Het huishoudelijk personeel op Les Amerois is deels afkomstig uit de regio Bouillon zelf. Vele Ardennezen verdienen er hun boterham aan dat het prinselijk paar zich in deze streek heeft geïnstalleerd. Er was dan ook heel wat werk te doen: 20km paden moesten onderhouden worden, 7 serres gaven in de winter onderdak aan de duizenden planten en bloemen die dan in het voorjaar door de hoveniers weer werden uitgezet in de bloemperken en rotstuinen, de nodige reparaties werden gedaan aan de gebouwen door ploegen metselaars, schilders en timmerlui,… Ook de wasvrouwen, strijksters en linnenmeisjes waren van de plaatselijke bevolking.




Als de koninklijke familie zelf aanwezig was, werden ze dan bovendien nog vergezeld van een groot gevolg van hofdames, gezelschapsdames, kindermeisjes, gouvernantes, huispersoneel zoals koks, lakeien, kamermeisjes, enzoverder.




Afhankelijk van de duur van het verblijf op het domein Les Amerois, vertrok er een speciale trein vanuit de hoofdstad met de koninklijke familie, het personeel en een gans gevolg. Ze kwamen aan in het station van Florenville, waar ze overstapten in een stoet van koetsen om het kasteel te bereiken. De bagage kwam al een dag eerder en bestond uit een grote hoeveelheid kisten en koffers.


De boswachtersfamilie Scheys


Eén van de personeelsleden, nl. de boswachter, verhuisde op vraag van de koninklijke familie richting Ardennen. Dit is het verhaal van de boswachtersfamilie Scheys...


Les Amerois heeft een prachtig park en heel groot bos. Toen het domein in handen kwam van de koninklijke familie, ging deze op zoek naar een betrouwbaar man om toezicht te houden op zijn landerijen en ze onder zijn toezicht te onderhouden. Tijdens een bezoek aan de kazerne van Tervuren bood graaf Filip de functie aan aan Corneille Scheys.


Corneille verhuisde naar de Ardennen en ging wonen in een bijgebouw op Les Amerois om er te werken als 'garde-chasse' (~boswachter). Al snel ontmoette hij er een jong meisje, boerendochter Françoise Goffin uit Dohan sur Semois. Hij trouwde met haar op 25 mei 1874. Op 8 december 1877 werd uit dit huwelijk een zoon geboren: Désiré Scheys.




Desiré ging veel om met prins Albert, de toekomstige koning. Désiré Scheys leerde van zijn vader de knepen van het vak en werd op zijn beurt boswachter in Les Amerois. Ook op het domein, nl. op de boerderij, leerde hij zijn toekomstige vrouw kennen. Op 1 maart 1905 trouwde hij met de dochter van de boederij, Ida Alardo. Het koppel kreeg 3 dochters: Maria, Lucie en Henriette Scheys.

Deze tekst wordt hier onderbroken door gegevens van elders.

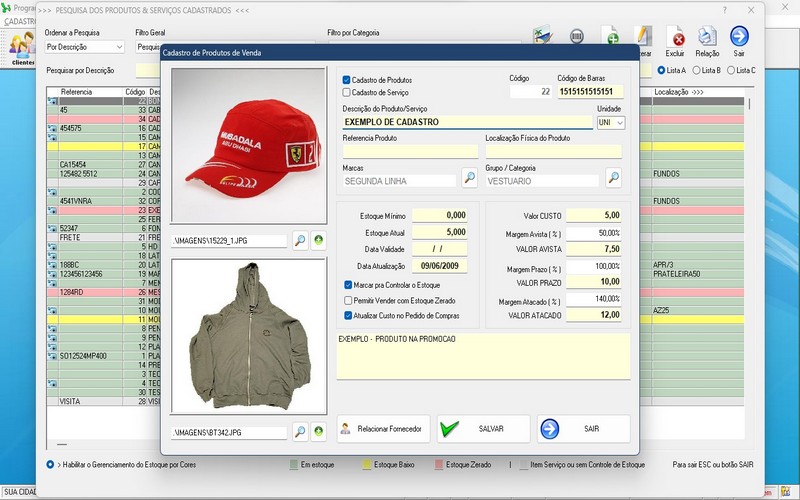Uncheck the Cadastro de Produtos checkbox

click(346, 80)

De connecties van de familie Scheys met de koninklijke familie, kwamen in 1915 zeer goed van pas. Désiré Scheys werd tijdens Wereldoorlog 1 immers door de Duitsers gearresteerd wegens spionage en veroordeeld tot de doodstraf op 27 oktober 1915. Hij dankte zijn leven aan zijn vrouw Ida Alardo die, hoewel ook in gevaar, naar Luik ging om de vrijheid van haar man op te eisen. Mevrouw Scheys schreef ook naar de Hertogin van Vendôme (d.i. Filips oudste dochter Henriette) en Hare Koninklijke Hoogheid Josephine, Prinses van België (d.i. Filips jongste dochter). Deze leden van de koninklijke familie kende de familie Scheys uiteraard heel goed, aangezien Desiré tijdens hun jeugdjaren op het domein Les Amerois veel tijd doorbracht met de 4 kinderen van Filip, en zeker met de jongste Albert die ongeveer zijn leeftijd had. Dankzij al deze effectieve tussenkomsten zetten de Duitse autoriteiten het doodvonnis van Désiré Scheys om in levenslange gevangenisstraf.

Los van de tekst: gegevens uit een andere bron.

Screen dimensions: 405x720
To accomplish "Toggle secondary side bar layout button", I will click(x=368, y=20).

21 augustus 1874: een dramatische dag


Na de aankoop van het landgoed dede, de graaf en gravin met veel liefde de inrichting van het kasteel. Toen na enkele jaren eindelijk alles was zoals ze het gedroomd hadden, deed zich een dramatische gebeurtenis voor...


De gravin Marie schrijft er het volgende over:

“21 augustus om halfeen, net toen we aan tafel gingen voor het middagmaal, brak in de linkervleugel van het kasteel brand uit. De ernst van de situatie drong onmiddellijk tot ons door. Ik snelde naar mijn kinderen. We hebben ze kunnen weghalen en veilig onderbrengen in een huis op 150m afstand van het hoofdgebouw. Joséphine sliep; ze is onderweg niet eens wakker geworden. Toen ik mijn slaapkamer binnenkwam, reikten de vlammen al tot aan het plafond. Het vuur was ontstaan in het torentje boven de inkom. De wind was sterk en blies uit de verkeerde hoek. De volgende uren waren een tragedie. Om twee uur stond de hele linkervleugel in vlam, maar dankzij het water uit onze bronnen -helaas niet voldoende om de brand te blussen- slaagde de brandweer van Bouillon, die van Muno en het garnizoen van Bouillon erin het grootste deel van de inventaris te redden: de meubels, de schilderijen, de bibliotheek, de spiegels, het porselein, het zilver, de wapens, de souvenirs; alleen de meubels in de bediendekamers en de kleren van de Prins en de kinderen zijn verloren gegaan. Jammer, maar het had veel erger kunnen zijn. […] Een triest schouwspel, je huis, dat je met zoveel liefde hebt ingericht, in vlammen te zien opgaan.”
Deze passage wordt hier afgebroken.